[WHAT IS NEEDED]:
Retype the line with "Click the chevron" in it, then each line after it to the end of the data, word for word.

[RECORDS TO USE]:

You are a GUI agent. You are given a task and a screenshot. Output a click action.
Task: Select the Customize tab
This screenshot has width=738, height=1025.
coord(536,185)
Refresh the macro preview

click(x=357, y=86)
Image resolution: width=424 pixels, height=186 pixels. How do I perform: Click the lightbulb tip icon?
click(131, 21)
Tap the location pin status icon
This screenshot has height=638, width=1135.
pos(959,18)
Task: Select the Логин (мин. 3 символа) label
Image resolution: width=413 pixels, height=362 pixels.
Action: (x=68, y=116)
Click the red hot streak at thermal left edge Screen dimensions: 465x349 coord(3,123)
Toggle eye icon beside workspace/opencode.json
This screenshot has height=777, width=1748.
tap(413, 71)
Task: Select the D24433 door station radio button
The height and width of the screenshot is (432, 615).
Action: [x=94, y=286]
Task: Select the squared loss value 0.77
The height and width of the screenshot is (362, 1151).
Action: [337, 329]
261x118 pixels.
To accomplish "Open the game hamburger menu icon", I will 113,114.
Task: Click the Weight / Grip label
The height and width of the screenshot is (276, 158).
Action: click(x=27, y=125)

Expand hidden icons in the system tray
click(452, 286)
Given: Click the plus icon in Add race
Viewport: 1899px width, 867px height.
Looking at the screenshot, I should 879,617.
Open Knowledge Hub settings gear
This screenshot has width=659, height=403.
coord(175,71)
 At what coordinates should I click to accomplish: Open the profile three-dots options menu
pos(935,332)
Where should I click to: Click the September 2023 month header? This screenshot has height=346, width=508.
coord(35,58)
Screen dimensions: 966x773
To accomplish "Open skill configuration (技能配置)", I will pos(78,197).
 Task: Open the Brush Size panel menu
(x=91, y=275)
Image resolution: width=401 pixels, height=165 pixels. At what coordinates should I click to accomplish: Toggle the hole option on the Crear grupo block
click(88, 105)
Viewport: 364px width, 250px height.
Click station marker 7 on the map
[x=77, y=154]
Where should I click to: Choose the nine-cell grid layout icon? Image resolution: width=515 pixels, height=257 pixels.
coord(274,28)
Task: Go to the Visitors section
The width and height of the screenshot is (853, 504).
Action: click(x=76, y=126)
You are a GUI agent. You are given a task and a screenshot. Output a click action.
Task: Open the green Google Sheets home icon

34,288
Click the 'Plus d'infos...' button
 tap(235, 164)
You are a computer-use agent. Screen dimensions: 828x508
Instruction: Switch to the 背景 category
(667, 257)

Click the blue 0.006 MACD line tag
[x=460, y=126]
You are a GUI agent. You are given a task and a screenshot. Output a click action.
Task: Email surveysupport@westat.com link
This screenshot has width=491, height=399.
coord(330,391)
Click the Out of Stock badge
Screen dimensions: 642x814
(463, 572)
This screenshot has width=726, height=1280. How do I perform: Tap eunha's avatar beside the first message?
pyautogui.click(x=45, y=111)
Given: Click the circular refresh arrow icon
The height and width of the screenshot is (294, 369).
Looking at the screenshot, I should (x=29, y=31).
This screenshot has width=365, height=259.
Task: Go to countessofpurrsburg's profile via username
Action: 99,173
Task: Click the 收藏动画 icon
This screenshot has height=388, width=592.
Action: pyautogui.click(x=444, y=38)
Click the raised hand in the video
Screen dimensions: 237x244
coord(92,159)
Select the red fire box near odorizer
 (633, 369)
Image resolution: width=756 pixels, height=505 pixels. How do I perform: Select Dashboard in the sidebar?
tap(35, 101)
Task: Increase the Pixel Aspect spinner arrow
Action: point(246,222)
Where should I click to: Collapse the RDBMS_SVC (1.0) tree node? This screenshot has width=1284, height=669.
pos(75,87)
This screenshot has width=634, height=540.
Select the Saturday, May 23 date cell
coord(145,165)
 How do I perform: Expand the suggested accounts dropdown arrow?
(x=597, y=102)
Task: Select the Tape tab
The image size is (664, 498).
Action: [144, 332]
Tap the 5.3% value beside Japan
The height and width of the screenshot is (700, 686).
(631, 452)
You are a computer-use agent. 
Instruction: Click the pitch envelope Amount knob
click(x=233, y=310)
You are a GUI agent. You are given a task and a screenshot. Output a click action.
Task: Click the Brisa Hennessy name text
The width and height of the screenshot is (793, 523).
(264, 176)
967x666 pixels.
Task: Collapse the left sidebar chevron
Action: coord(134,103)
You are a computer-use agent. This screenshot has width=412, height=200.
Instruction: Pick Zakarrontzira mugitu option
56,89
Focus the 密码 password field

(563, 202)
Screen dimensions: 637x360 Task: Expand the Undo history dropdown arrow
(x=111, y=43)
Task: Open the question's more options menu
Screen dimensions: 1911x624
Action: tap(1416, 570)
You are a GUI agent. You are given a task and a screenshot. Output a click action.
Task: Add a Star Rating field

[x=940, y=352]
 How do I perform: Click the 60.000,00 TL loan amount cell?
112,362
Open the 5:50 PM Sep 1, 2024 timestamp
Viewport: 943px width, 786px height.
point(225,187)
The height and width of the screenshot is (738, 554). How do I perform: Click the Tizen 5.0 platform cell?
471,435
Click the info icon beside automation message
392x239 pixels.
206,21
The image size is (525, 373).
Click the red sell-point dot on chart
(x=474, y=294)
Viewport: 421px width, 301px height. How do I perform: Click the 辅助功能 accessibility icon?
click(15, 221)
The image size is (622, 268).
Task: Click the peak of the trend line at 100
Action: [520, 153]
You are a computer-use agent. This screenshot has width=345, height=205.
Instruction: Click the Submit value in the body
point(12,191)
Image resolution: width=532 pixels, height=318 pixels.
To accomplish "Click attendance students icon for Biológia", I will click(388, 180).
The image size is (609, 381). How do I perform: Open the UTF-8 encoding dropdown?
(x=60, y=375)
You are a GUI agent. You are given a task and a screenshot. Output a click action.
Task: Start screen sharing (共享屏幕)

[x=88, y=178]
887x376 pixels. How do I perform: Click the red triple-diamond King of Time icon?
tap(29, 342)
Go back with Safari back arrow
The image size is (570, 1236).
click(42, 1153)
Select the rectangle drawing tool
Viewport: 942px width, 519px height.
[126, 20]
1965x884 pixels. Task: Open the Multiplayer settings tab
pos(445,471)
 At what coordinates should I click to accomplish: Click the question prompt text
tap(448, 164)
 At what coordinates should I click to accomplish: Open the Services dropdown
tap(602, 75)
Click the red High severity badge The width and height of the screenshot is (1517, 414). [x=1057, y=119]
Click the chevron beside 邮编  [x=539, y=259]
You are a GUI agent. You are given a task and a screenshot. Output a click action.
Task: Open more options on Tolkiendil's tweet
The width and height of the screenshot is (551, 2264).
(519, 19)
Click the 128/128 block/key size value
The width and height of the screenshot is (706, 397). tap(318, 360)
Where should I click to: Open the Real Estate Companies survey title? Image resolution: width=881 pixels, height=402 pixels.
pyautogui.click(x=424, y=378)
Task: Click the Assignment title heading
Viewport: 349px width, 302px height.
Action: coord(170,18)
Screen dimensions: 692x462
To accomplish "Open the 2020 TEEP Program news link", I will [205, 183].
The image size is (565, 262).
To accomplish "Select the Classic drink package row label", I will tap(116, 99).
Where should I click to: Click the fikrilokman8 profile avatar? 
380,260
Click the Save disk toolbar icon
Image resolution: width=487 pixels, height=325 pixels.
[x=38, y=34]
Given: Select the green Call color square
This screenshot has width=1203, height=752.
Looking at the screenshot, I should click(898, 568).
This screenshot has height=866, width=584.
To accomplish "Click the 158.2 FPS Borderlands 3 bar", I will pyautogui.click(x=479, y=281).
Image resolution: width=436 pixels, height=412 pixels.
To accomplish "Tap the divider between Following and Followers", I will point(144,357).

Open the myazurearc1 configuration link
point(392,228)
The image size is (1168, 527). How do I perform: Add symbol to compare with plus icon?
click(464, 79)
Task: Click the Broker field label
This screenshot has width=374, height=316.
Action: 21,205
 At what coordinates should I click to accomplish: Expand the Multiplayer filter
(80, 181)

[ANSWER TO THIS PROBLEM]:
Click the chevron beside 邮编  [x=539, y=259]
You are a GUI agent. You are given a task and a screenshot. Output a click action.
Task: Open more options on Tolkiendil's tweet
The width and height of the screenshot is (551, 2264).
(519, 19)
Click the 128/128 block/key size value
The width and height of the screenshot is (706, 397). tap(318, 360)
Where should I click to: Open the Real Estate Companies survey title? Image resolution: width=881 pixels, height=402 pixels.
pyautogui.click(x=424, y=378)
Task: Click the Assignment title heading
Viewport: 349px width, 302px height.
Action: coord(170,18)
Screen dimensions: 692x462
To accomplish "Open the 2020 TEEP Program news link", I will [205, 183].
The image size is (565, 262).
To accomplish "Select the Classic drink package row label", I will tap(116, 99).
Where should I click to: Click the fikrilokman8 profile avatar? 
380,260
Click the Save disk toolbar icon
Image resolution: width=487 pixels, height=325 pixels.
[x=38, y=34]
Given: Select the green Call color square
This screenshot has width=1203, height=752.
Looking at the screenshot, I should click(898, 568).
This screenshot has height=866, width=584.
To accomplish "Click the 158.2 FPS Borderlands 3 bar", I will pyautogui.click(x=479, y=281).
Image resolution: width=436 pixels, height=412 pixels.
To accomplish "Tap the divider between Following and Followers", I will point(144,357).

Open the myazurearc1 configuration link
point(392,228)
The image size is (1168, 527). How do I perform: Add symbol to compare with plus icon?
click(464, 79)
Task: Click the Broker field label
This screenshot has width=374, height=316.
Action: 21,205
 At what coordinates should I click to accomplish: Expand the Multiplayer filter
(80, 181)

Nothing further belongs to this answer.